» Excerpt provided:
━━━━━━━━
Real value, real time: Production AI with Amazon SageMaker and Tecton

This post is cowritten with Isaac Cameron and Alex Gnibus from Tecton.

Businesses are under pressure to show return on investment (ROI) from AI use cases, whether predictive machine learning (ML) or generative AI. Only 54% of ML prototypes make it to production, and only 5% of generative AI use cases make it to production.

ROI isn’t just about getting to production—it’s about model accuracy and performance. You need a scalable, reliable system with high accuracy and low latency for the real-time use cases that directly impact the bottom line every millisecond.

Fraud detection, for example, requires extremely low latency because decisions need to be made in the time it takes to swipe a credit card. With fraud on the rise, more organizations are pushing to implement successful fraud detection systems. The US nationwide fraud losses topped $10 billion in 2023, a 14% increase from 2022. Global ecommerce fraud is predicted to exceed $343 billion by 2027.

But building and managing an accurate, reliable AI application that can make a dent in that $343 billion problem is overwhelmingly complex.

ML teams often start by manually stitching together different infrastructure components. It seems straightforward at first for batch data, but the engineering gets even more complicated when you need to go from batch data to incorporating real-time and streaming data sources, and from batch inference to real-time serving.

Engineers need to build and orchestrate the data pipelines, juggle the different processing needs for each data source, manage the compute infrastructure, build reliable serving infrastructure for inference, and more. Without the capabilities of Tecton, the architecture might look like the following diagram.

Accelerate your AI development and deployment with Amazon SageMaker and Tecton

All that manual complexity gets simplified with Tecton and Amazon SageMaker. Together, Tecton and SageMaker abstract away the engineering needed for production, real-time AI applications. This enables faster time to value, and engineering teams can focus on building new features and use cases instead of struggling to manage the existing infrastructure.

Using SageMaker, you can build, train and deploy ML models. Meanwhile, Tecton makes it straightforward to compute, manage, and retrieve features to power models in SageMaker, both for offline training and online serving. This streamlines the end-to-end feature lifecycle for production-scale use cases, resulting in a simpler architecture, as shown in the following diagram.

How does it work? With Tecton’s simple-to-use declarative framework, you define the transformations for your features in a few lines of code, and Tecton builds the pipelines needed to compute, manage, and serve the features. Tecton takes care of the full deployment into production and online serving.

It doesn’t matter if it’s batch, streaming, or real-time data or whether it’s offline or online serving. It’s one common framework for every data processing need in end-to-end feature production.

This framework creates a central hub for feature management and governance with enterprise feature store capabilities, making it straightforward to observe the data lineage for each feature pipeline, monitor data quality, and reuse features across multiple models and teams.

The following diagram shows the Tecton declarative framework.

The next section examines a fraud detection example to show how Tecton and SageMaker accelerate both training and real-time serving for a production AI system.

Streamline feature development and model training

First, you need to develop the features and train the model. Tecton’s declarative framework makes it simple to define features and generate accurate training data for SageMaker models:

Experiment and iterate on features in SageMaker notebooks

Orchestrate with Tecton-managed EMR clusters

Amazon EMR

Generate accurate training data for SageMaker models –

Next, the features need to be served online for the final model to consume in production.
━━━━━━━━
» Work task 1: According to the post on Amazon SageMaker and Tecton above, why does fraud detection need extremely low latency?
» Work task 2: Pick up the post on Amazon SageMaker and Tecton after its final sentence and keep writing it.

» Collected data:
━━━━━━━━
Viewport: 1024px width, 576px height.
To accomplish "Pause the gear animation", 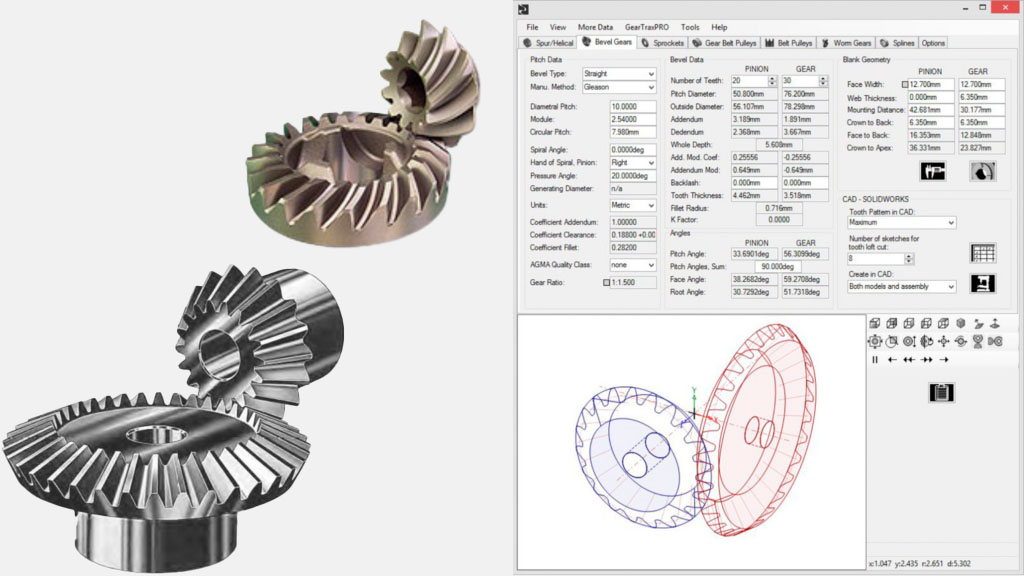I will click(x=875, y=359).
━━━━━━━━
» Exercise output 1: Fraud detection needs extremely low latency because the decision has to be made in the time it takes to swipe a credit card.

» Exercise output 2:
Serve features with robust, real-time online inference

Tecton’s declarative framework extends to online serving. Tecton’s real-time infrastructure is designed to help meet the demands of extensive applications and can reliably run 100,000 requests per second.

For critical ML apps, it’s hard to meet demanding service level agreements (SLAs) in a scalable and cost-efficient manner. Real-time use cases such as fraud detection typically have a p99 latency budget between 100 to 200 milliseconds. That means 99% of requests need to be faster than 200ms for the end-to-end process from feature retrieval to model scoring and post-processing.

Feature serving only gets a fraction of that end-to-end latency budget, which means you need your solution to be especially quick. Tecton accommodates these latency requirements by integrating with both disk-based and in-memory data stores, supporting in-memory caching, and serving features for inference through a low-latency REST API, which integrates with SageMaker endpoints.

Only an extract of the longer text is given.